Polski Ład uatrakcyjnił tę formę opodatkowania. Najważniejsze plusy, to brak konieczności zapłaty podatku na bieżąco, uproszczenie formalności podatkowych, a także niższe podatki. Sprawdź warunki przejścia na Estoński CIT.

Trzy najważniejsze korzyści to:

  • brak podatku na bieżąco – w systemie estońskim podatek płaci się dopiero wtedy, gdy wypłaca się zysk, przede wszystkim w formie dywidendy. Nie trzeba płacić go na bieżąco.
  • uproszczenia formalności podatkowych – w związku z brakiem konieczności zapłaty podatku od bieżącego zysku nie istnieje też konieczność prowadzenia ewidencji podatkowych w zakresie podatku dochodowego.

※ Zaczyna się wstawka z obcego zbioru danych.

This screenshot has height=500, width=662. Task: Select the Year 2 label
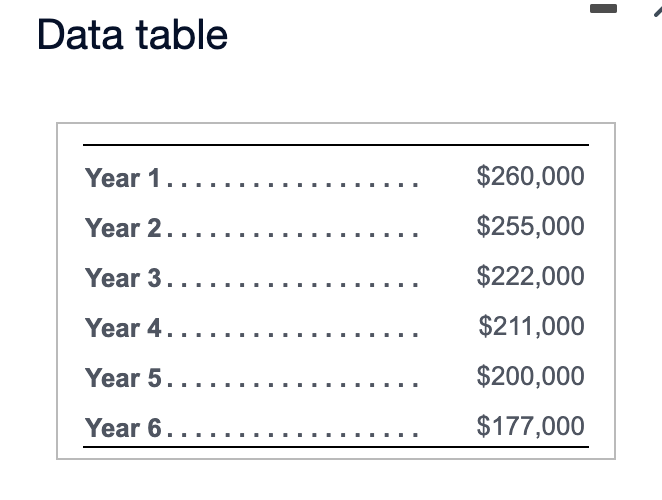123,228
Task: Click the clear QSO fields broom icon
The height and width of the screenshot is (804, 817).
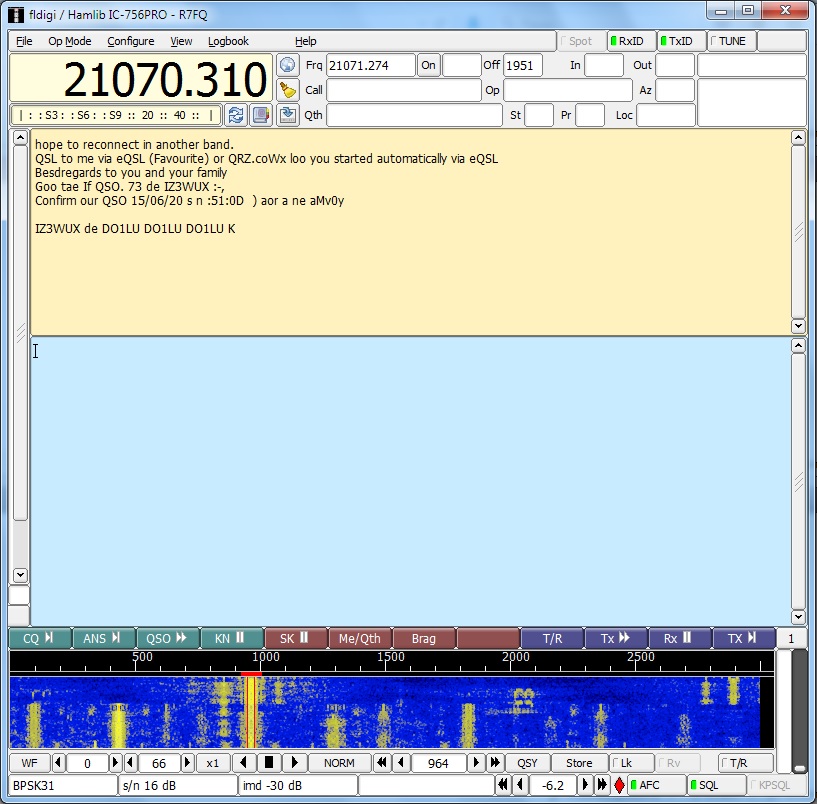Action: click(x=288, y=90)
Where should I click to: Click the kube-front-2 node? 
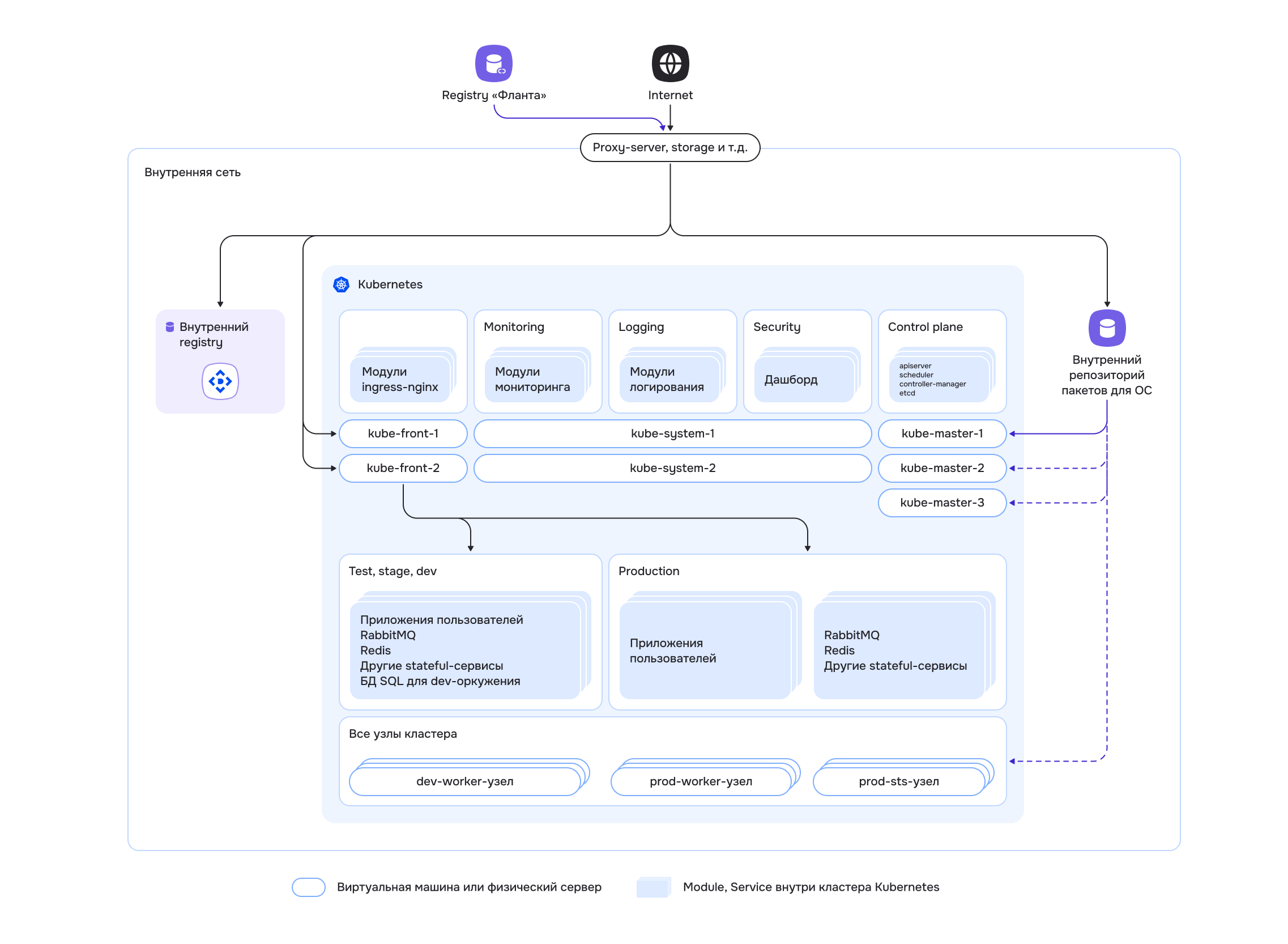pyautogui.click(x=403, y=468)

Pozostaje jedynie zwykła księgowość.
  • obniżenie ciężaru podatkowego – łączny podatek (na poziomie spółki i wspólnika) jest niższy. W klasycznym systemie podatek wynosi ponad 26 proc. dla małych i 34 proc. dla większych podatników. Natomiast w estońskim CIT łączne obciążenie spada do 20 proc. (mali podatnicy) i do 25 proc. w przypadku większych podatników.

Szersza dostępność

Estoński CIT działa w Polsce od 2021 r. Wraz z Polskim Ładem został on jednak dodatkowo uatrakcyjniony. Zasadnicze zmiany dotyczą:

  • Zniesienia limitu przychodów – umożliwiającego wejście do systemu i pozostawanie w nim. W pierwotnej wersji limit przychodów wynosił 100 mln zł, co wykluczało z udziału w estońskim CIT średnie i duże firmy.
  • Otwarcia estońskiego CIT dla spółek komandytowych i komandytowo-akcyjnych, a nie jak początkowo wyłącznie dla spółek akcyjnych i z ograniczoną odpowiedzialnością.

Warunki skorzystania

Od 2022 r. korzystanie z estońskiego CIT obwarowane zostało tylko dwoma warunkami.

  • Po pierwsze, struktura firmy musi być prosta – tzn. że jej wspólnikami mogą być jedynie osoby fizyczne.
  • Po drugie, firmy muszą osiągnąć minimalny poziom zatrudnienia – docelowo są to 3 osoby, które są zatrudnione w spółce na umowę o pracę lub na umowę zlecenia. Dla przedsiębiorstw, które dopiero startują w biznesie, czyli zakładają swoją spółkę lub są małymi podatnikami są tu pewne uproszczenia. Np. przedsiębiorca, który startuje ma aż 4 lata, żeby dojść do poziomu zatrudnienia 3 pracowników.

Bez podatku na wejściu i wyjściu

Od 2022 r. nie trzeba już płacić podatku od różnic między wynikiem podatkowym a bilansowym (tzw. podatek na wejściu), jeśli w systemie estońskim pozostanie się co najmniej przez 4 lata.
Nie trzeba też płacić podatku na wyjściu z systemu, póki nie wypłaci zysku w formie dywidendy. Tym samym, jeżeli zysk jest reinwestowany, albo zatrzymywany w spółce i nie jest wypłacany do wspólników, to podatku nadal nie ma mimo że spółka już nie jest już podatnikiem estońskiego CIT.
Dla większości spółek najdogodniejszy termin na wybór estońskiego CIT upływa z końcem stycznia, zawiadomienie można jednak złożyć także w trakcie roku podatkowego.